Nessuno si deve tirare indietro, nessuno ha il potere di veto. Ma non c’è più un minuto da perdere. Per questo, e in assenza al momento di una posizione comune tra le confederazioni sindacali, la Cisl ha deciso di offrire al confronto delle parti sociali la propria proposta sulla riforma del modello contrattuale, scaduto e quindi non più attuale, tanto più urgente in quanto ”bisogna evitare la tentazione molto forte della politica di legiferare”. Parole di Annamaria Furlan, che insieme al segretario confederale Gigi Petteni ha illustrato ieri questa proposta in conferenza stampa. Spiegando: ”E’ necessario trovare una sintesi tra chi come Squinzi dice che non si fanno i rinnovi dei contratti senza prima il nuovo modello contrattuale; e chi dice che del nuovo modello contrattuale se ne parlerà poi. Per noi il tavolo di confronto si doveva fare ieri. Per arrivare ad un accordo prima della legge di Stabilita, che dovrà contenere le agevolazioni per i salari di produttività”.

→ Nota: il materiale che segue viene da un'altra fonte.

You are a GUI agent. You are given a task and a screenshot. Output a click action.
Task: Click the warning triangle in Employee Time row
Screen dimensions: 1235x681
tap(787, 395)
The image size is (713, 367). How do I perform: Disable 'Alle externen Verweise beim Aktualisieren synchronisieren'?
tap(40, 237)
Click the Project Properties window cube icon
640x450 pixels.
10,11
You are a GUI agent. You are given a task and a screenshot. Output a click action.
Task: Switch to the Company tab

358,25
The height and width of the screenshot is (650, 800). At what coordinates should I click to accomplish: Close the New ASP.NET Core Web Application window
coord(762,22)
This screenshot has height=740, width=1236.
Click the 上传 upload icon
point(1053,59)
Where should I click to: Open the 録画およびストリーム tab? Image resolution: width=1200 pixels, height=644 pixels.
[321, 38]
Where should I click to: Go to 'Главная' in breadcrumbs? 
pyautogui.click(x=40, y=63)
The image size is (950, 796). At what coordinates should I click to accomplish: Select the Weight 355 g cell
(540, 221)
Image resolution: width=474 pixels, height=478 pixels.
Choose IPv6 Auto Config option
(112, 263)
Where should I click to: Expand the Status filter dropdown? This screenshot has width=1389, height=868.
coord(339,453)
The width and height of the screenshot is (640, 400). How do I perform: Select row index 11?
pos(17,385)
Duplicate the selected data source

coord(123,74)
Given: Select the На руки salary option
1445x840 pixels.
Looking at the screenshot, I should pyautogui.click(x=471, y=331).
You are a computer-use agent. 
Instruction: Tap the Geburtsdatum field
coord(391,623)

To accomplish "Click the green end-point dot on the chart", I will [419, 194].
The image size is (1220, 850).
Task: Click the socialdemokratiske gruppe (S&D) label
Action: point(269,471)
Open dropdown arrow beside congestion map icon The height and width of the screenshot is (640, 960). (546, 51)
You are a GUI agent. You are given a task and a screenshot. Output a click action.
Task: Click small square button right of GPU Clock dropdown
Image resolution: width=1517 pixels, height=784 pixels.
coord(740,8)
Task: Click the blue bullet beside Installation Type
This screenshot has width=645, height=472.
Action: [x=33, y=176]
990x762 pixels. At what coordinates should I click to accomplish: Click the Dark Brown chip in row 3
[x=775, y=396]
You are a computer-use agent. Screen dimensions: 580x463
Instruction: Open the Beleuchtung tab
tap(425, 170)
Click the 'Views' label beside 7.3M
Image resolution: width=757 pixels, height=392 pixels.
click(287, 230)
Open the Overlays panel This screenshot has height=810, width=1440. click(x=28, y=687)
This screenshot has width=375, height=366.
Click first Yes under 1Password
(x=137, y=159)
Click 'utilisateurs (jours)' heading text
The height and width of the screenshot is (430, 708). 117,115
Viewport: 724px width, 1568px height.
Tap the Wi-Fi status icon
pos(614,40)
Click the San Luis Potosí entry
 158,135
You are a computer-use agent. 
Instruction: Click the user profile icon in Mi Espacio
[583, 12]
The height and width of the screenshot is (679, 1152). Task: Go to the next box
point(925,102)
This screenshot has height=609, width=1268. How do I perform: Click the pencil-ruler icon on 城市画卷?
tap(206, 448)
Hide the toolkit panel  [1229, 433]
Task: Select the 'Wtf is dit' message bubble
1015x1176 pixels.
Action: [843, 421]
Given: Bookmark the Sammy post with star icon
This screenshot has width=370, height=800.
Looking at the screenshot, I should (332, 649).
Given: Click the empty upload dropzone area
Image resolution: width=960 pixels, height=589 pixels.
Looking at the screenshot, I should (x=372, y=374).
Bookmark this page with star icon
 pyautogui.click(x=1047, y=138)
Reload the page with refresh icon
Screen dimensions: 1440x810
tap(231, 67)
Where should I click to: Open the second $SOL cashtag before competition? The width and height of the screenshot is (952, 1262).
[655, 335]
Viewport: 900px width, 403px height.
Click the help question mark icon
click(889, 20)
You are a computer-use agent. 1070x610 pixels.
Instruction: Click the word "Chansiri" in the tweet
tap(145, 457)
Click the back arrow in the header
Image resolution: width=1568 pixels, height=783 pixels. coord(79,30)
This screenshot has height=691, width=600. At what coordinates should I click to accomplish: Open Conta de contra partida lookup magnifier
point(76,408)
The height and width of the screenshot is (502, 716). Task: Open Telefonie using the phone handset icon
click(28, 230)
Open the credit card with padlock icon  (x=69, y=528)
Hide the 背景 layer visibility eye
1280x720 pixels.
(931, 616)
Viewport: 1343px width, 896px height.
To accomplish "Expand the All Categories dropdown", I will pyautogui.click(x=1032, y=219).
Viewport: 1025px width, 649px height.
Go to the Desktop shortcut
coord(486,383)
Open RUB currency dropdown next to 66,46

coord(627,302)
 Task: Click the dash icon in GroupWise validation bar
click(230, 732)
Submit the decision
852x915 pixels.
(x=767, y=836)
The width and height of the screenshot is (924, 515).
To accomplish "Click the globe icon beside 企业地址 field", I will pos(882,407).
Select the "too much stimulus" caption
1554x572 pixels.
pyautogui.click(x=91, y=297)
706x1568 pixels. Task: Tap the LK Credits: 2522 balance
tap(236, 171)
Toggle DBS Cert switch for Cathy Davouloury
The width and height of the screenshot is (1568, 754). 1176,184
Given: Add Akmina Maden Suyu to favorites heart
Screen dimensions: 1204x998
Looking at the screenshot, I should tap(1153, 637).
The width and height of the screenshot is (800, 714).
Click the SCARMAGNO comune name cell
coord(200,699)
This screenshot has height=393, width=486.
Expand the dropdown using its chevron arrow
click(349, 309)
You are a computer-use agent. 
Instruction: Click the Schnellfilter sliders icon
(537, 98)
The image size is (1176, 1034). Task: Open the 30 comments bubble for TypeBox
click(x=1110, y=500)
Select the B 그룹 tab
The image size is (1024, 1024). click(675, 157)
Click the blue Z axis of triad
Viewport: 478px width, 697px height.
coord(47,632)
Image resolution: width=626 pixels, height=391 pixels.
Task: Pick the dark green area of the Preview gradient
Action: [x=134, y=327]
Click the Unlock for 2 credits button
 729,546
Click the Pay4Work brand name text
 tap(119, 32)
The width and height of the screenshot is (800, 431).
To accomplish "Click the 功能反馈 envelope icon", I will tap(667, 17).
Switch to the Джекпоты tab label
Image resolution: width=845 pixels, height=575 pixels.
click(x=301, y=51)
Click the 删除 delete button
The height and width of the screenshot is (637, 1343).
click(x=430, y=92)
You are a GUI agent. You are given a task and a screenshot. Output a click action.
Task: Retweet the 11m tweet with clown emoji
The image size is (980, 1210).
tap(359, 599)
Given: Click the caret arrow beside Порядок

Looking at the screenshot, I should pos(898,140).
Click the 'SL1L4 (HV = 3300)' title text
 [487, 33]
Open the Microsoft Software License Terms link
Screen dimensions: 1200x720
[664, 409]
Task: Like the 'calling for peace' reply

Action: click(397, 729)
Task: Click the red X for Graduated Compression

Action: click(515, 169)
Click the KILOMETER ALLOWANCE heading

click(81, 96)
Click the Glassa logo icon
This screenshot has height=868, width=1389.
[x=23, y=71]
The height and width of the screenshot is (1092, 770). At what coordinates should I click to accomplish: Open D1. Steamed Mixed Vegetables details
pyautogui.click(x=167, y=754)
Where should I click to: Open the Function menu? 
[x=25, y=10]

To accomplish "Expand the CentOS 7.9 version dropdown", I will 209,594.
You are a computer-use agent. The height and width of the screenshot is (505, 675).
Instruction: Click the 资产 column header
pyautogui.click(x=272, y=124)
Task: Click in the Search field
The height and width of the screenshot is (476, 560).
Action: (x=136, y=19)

Furlan vede un altro rischio nel rimanere fermi: “Definire per legge il salario minimo. In questo modo i salari si abbassano e non si alzano”.
Il punto di partenza della proposta è che la contrattazione è un ”volano di sviluppo economico e sociale capace di rilanciare la competitività delle imprese attraverso la valorizzazione del lavoro”. In questo quadro, spiega Furlan, il contratto nazionale resta l’ombrello a copertura del potere d'acquisto anche alla luce delle attese inflazionistiche nell'Eurozona. E anzi deve essere esteso anche a chi oggi non lo ha, precari e atipici. Fissa i minimi salariali in alternativa al salario minimo di legge e promuove la previdenza complementare. Il contratto nazionale va dunque mantenuto, ma la produttività si realizza nel territorio. E allora, occorre irrobustire il secondo livello, aziendale e appunto territoriale.